Alfred Neumann's house in Nice, photograph (1938/39)
Alfred Neumann's house in Nice, photograph (1938/39)
On 17 September 1938 the writer René Schickele wrote to Alfred Neumann: "My Dear Friend, Young Wolff has hopefully written to let you know that an apartment is about to become available in number 63 Promenade des Anglais which is just what you are looking for [...]."
Since emigrating, Alfred Neumann and his wife Kitty had lived in Fiesole, near Florence. After the state visit of Adolf Hitler to Italy in May 1938, however, public pressure grew on the German emigrants. They, too, finally came under direct threat following the introduction of racist legislation modelled on that of Germany in September 1938.

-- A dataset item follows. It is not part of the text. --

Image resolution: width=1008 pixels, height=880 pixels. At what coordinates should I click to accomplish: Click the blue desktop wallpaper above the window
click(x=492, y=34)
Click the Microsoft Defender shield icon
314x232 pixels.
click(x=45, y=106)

During the summer, Alfred Neumann was in Paris and at Lake Zurich where he worked with Erwin Piscator on a dramatisation of Tolstoy's War and Peace. "This was followed by the exciting 'Munich' period and the even more exciting days when I was stuck in Mentone while my wife was across the Italian border in Ventimiglia without a passport. The Gestapo now governing in Italy wanted to return her forcibly to Germany. I finally succeeded - with the help of the French authorities (who detailed two border commissioners to me) - in getting my wife across the border." (Alfred Neumann, A. N. recounts the important news from 1933 to 1948 to F.G., estate of Alfred Neumann)
Alfred and Kitty Neumann lived in the apartment until December 1939. They then moved to Rue Maréchal Joffre, where they remained until their escape from France in January 1941. Theodor Wolff, editor-in-chief of the Berliner Tageblatt from 1906 until 1933, lived above them. After arriving in the United States, Alfred Neumann and Hermann Kesten worked tirelessly to rescue Wolff, who was over 70 by then. But ever new difficulties arose, and ultimately the rescue failed. Theodor Wolff was handed over to the Gestapo in mid-1943 and deported to the Sachsenhausen concentration camp. He died on 23 September 1943.